The Complaint sets out 23 causes of action against multiple defendants.
Piercing the Corporate Veil
The lesson here is that rote pleading won’t get you there on a piercing the corporate veil claim. Plaintiffs recited the bare bones of the "instrumentality rule" in their Complaint, but Judge Murphy said that "these bare legal conclusions are not entitled to the presumption of truth afforded factual allegations on a motion to dismiss." Op. ¶37. Plaintiffs needed to point to specific acts of control or domination to state a valid claim.
Plaintiffs said they relied on Defendants’ representations of their financial stability. The truth was that Defendants were teetering on the brink of insolvency.
Judge Murphy nevertheless dismissed the claims for fraud, fraud in the inducement, negligent misrepresentation and negligence. He found that the Plaintiffs had failed to show reasonable reliance because they had failed "to allege facts in support of their own investigation and due diligence." Op. ¶48.
After determining that the Plaintiffs had stated a claim for securities fraud under the North Carolina Securities Act, Judge Murphy ruled that the individual defendants, employees of the corporate defendants, could be personally liable for the securities fraud, notwithstanding their argument that they had acted as corporate agents.
Defendants misapprehend the well-settled rule that ‘one is personally liable for all torts committed by him, including negligence, notwithstanding that he may have
acted as agent for another or as an officer for a corporation.’ Strang v. Hollowell, 97 N.C. App. 316, 318, 387 S.E.2d 664, 666 (1990) (citing Palomino Mills, Inc. v.
Davidson Mills Corp., 230 N.C. 286, 52 S.E.2d 915 (1949)).

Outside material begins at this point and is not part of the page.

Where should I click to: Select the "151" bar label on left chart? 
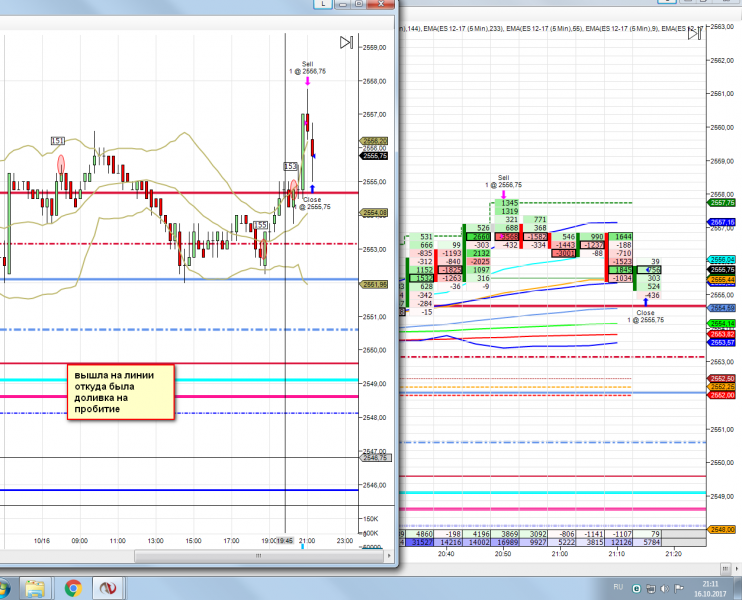point(58,142)
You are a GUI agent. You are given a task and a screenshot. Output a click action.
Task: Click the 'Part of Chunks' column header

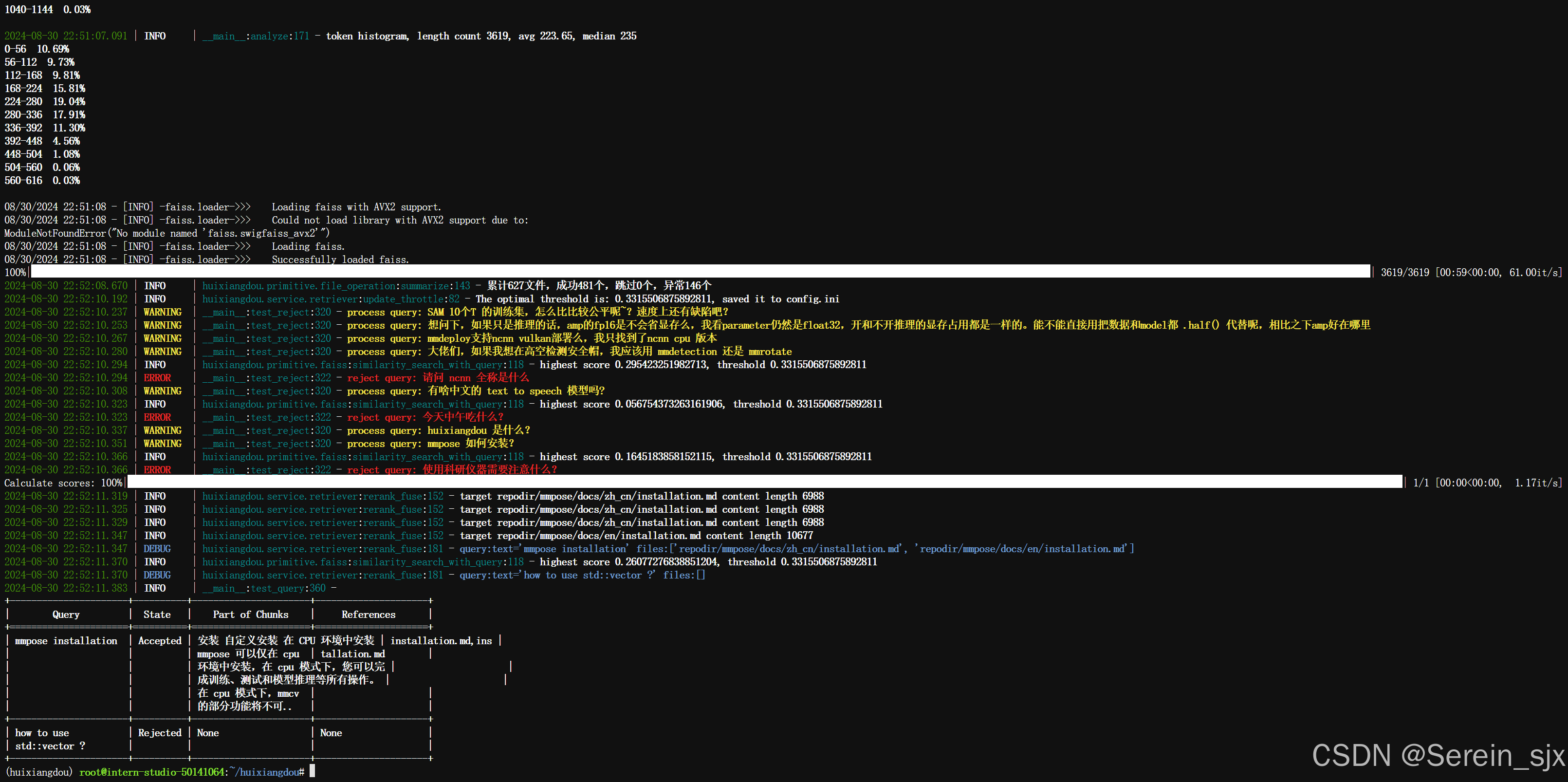250,614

What about the lack of justifiable reliance which doomed the common law fraud claim, you may be thinking. Judge Murphy disposed of that in a footnote, saying: "The Court is unaware of any case law asserting that the common law fraud requirement for alleging justifiable reliance extends to statutory claims for securities fraud. And, the Court declines to extend such a requirement to this claim at this stage." Op. ¶63 & n.2.
A member of an LLC who wants to file a derivative action is required by statute to allege "with particularity the efforts, if any, made by [him] to obtain the action [he] desires from the managers, directors, or other applicable authority and the reasons for [his] failure to obtain the action, or for not making the effort." N.C. Gen. Stat. §§ 57C-8-01(a)–(b) (2011).
The efforts of these Plaintiffs to make the LLC aware of their claims were limited to sending a letter outlining their claims along with the contemporaneously filed Complaint. Judge Murphy found that to be "insufficient" to meet the requirements of the statute and he therefore dismissed the derivative claims.
There are many more claims discussed in this Opinion, including an unfair and deceptive practice claim, a civil conspiracy claim, and a constructive trust claim. There is also discussion of equitable estoppel and a request for an accounting.